To quote Morpheus, the Echelon prototype A.I. from Deus Ex: ‘You will soon have your god, and you will make it with your own hands.’
Even after all this criticism, though, I’m cautiously open to what Transhumanism can offer. Eliminating death due to disease and organ failure sounds nice. Coping with age so our final years can be happy, not ones spent in arthritic, cancerous agony, appeals to me. If the mind can remain intact, then cheating death seems like a game I want to play, since I believe in no afterlife. Extending brain power may enhance our understanding of each other, rather than engaging in endless wars and petty hatreds.
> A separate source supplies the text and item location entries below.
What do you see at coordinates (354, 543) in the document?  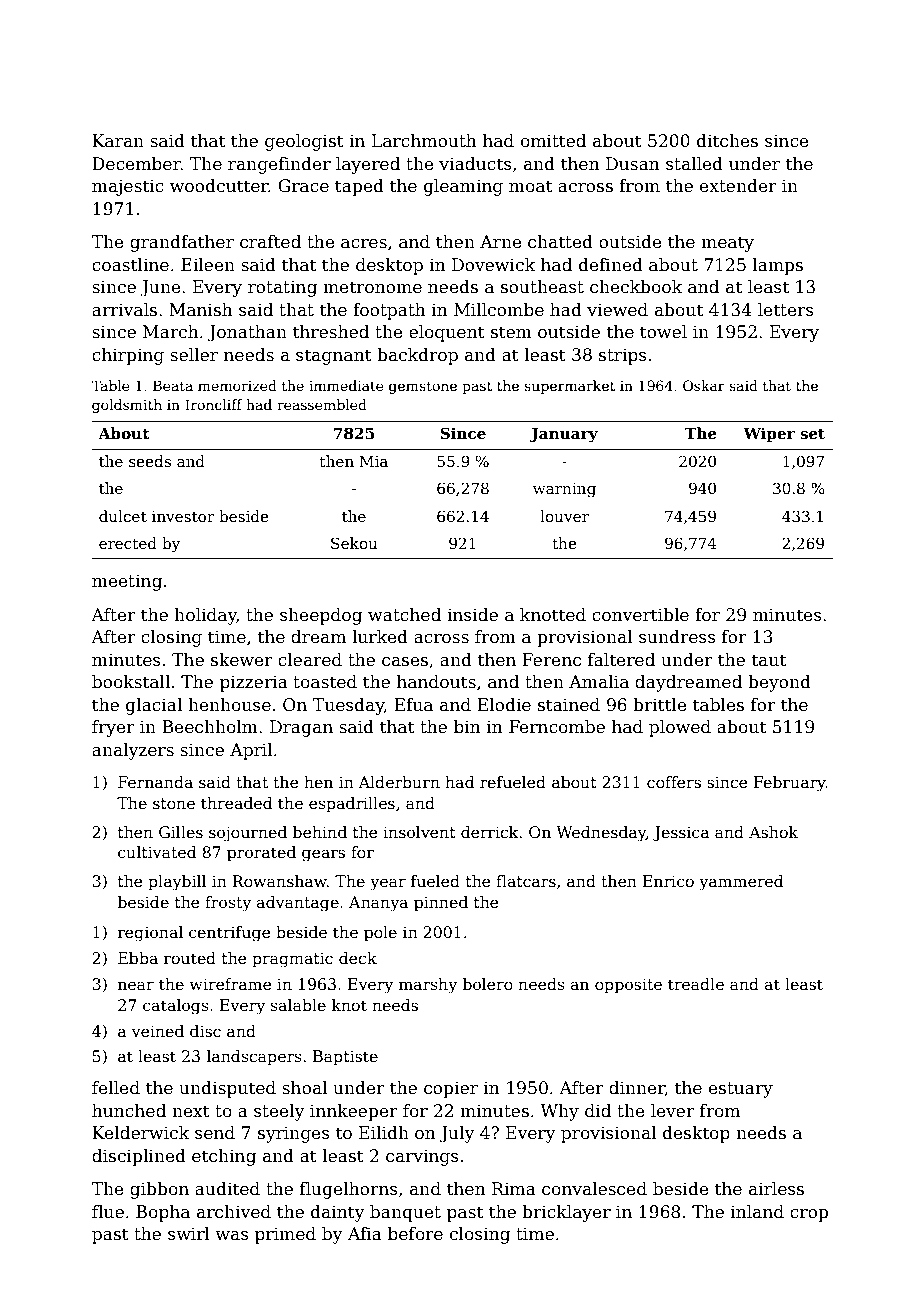 I see `Sekou` at bounding box center [354, 543].
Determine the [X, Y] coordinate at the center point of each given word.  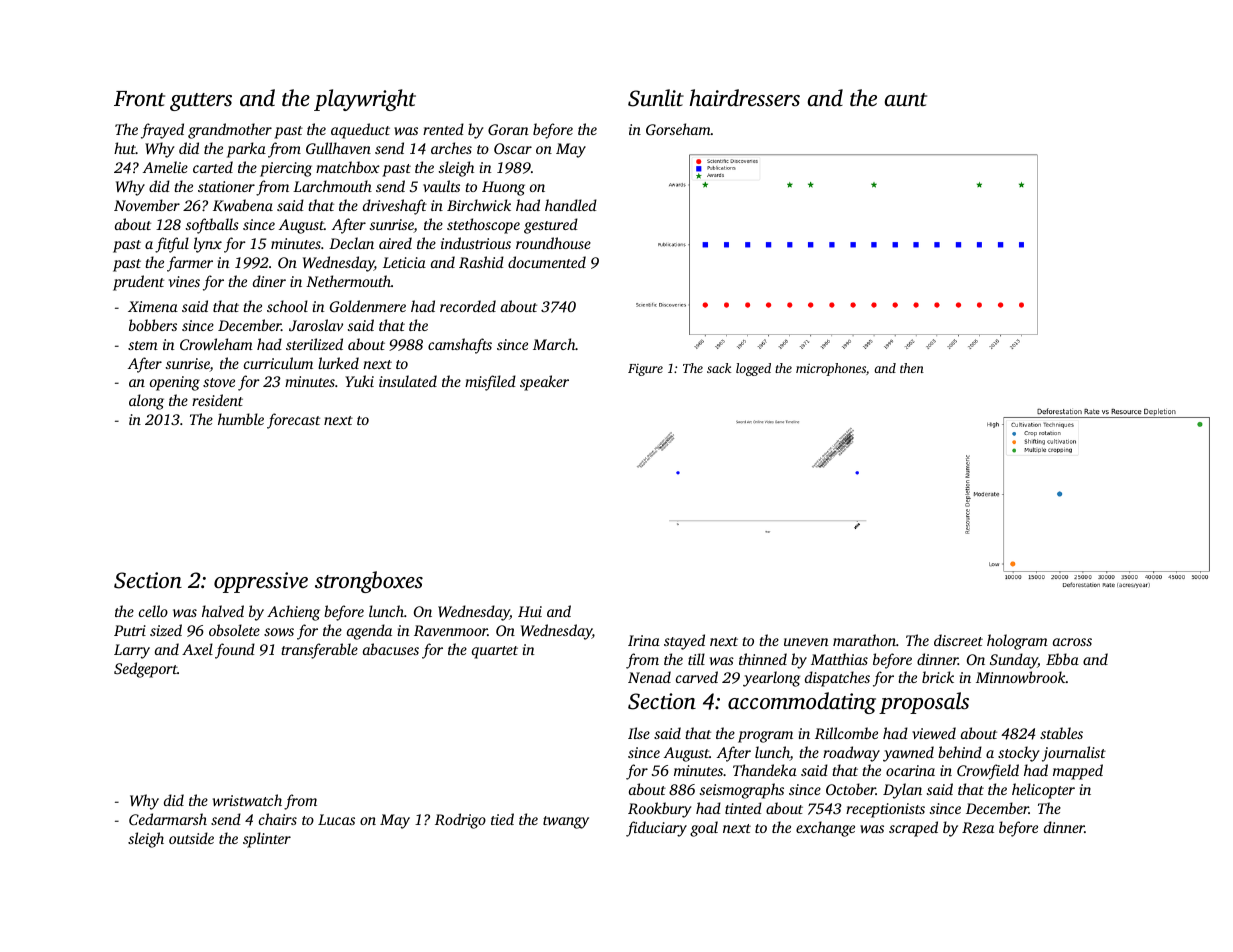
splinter [267, 840]
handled [571, 205]
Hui [530, 611]
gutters [201, 102]
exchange [825, 829]
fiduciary [656, 829]
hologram [1017, 642]
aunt [906, 100]
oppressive [261, 582]
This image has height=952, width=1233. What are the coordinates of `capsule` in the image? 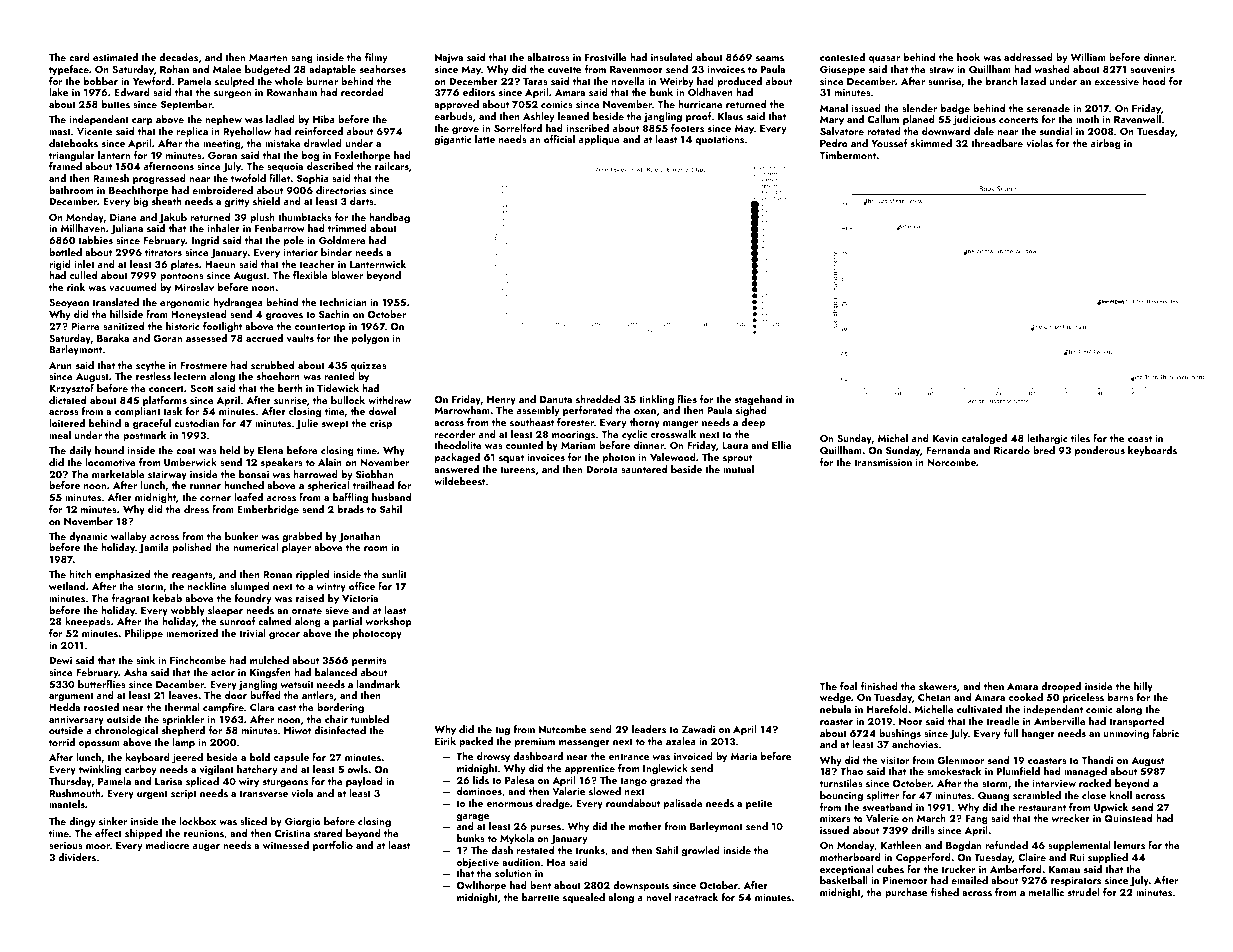 It's located at (291, 758).
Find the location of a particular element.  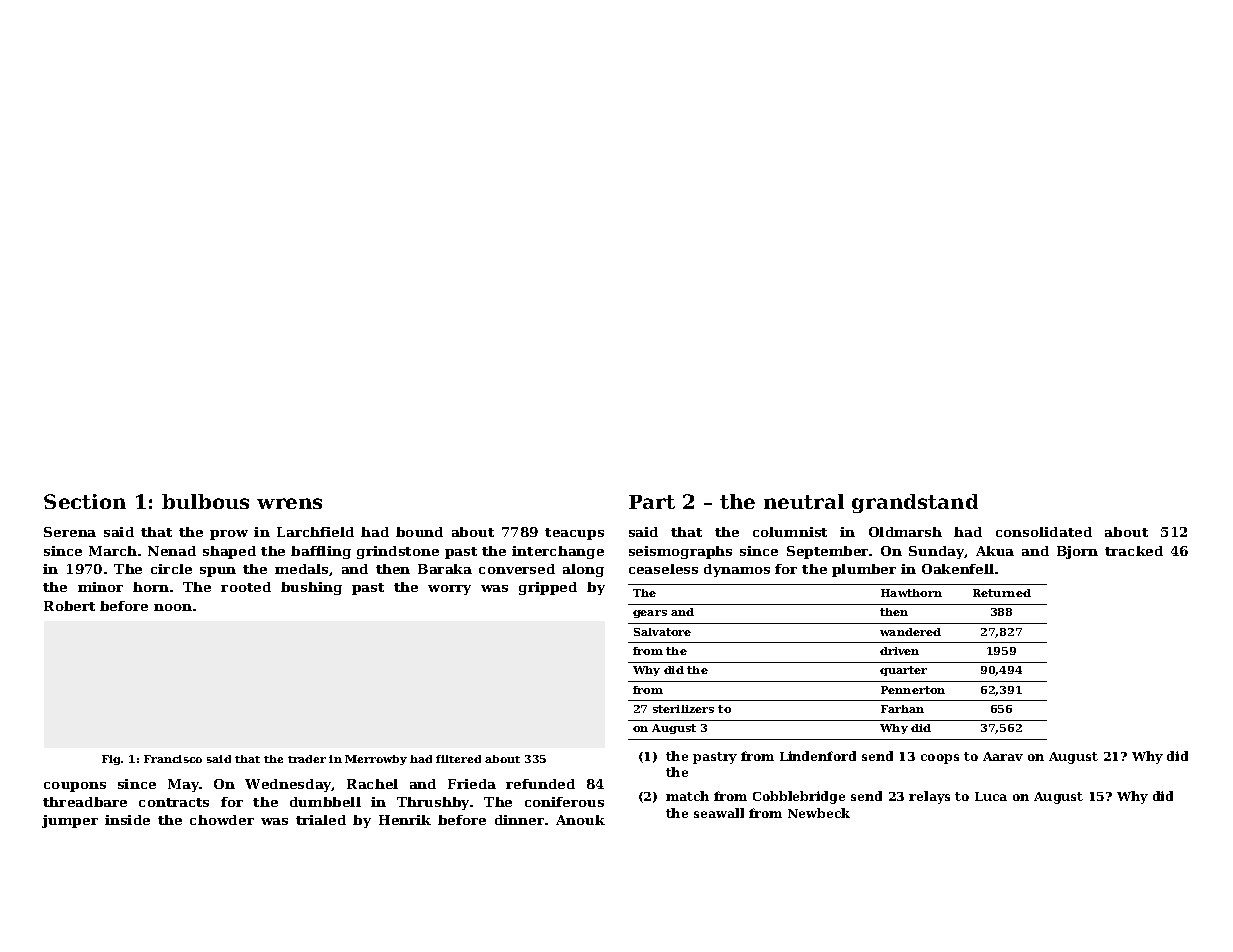

dinner is located at coordinates (519, 820).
I just hope humanity doesn’t reach so far that it progresses into something that is convenient, docile, and replaceable.
The Humanist inside me is vigilant against these ‘nightmare’ scenarios. I hope the rights of the individual to uniqueness and nonconformity remain strong. Personhood should never be incorporated or ‘privatized’. Laziness should not be rewarded with a cure-all. Panacea for the Common Man is not to be found in a box of nanites.
Don’t let humanity become just another toy in the store, where if broken, a shiny new substitute is always waiting. Never let progress replace what makes us who we are.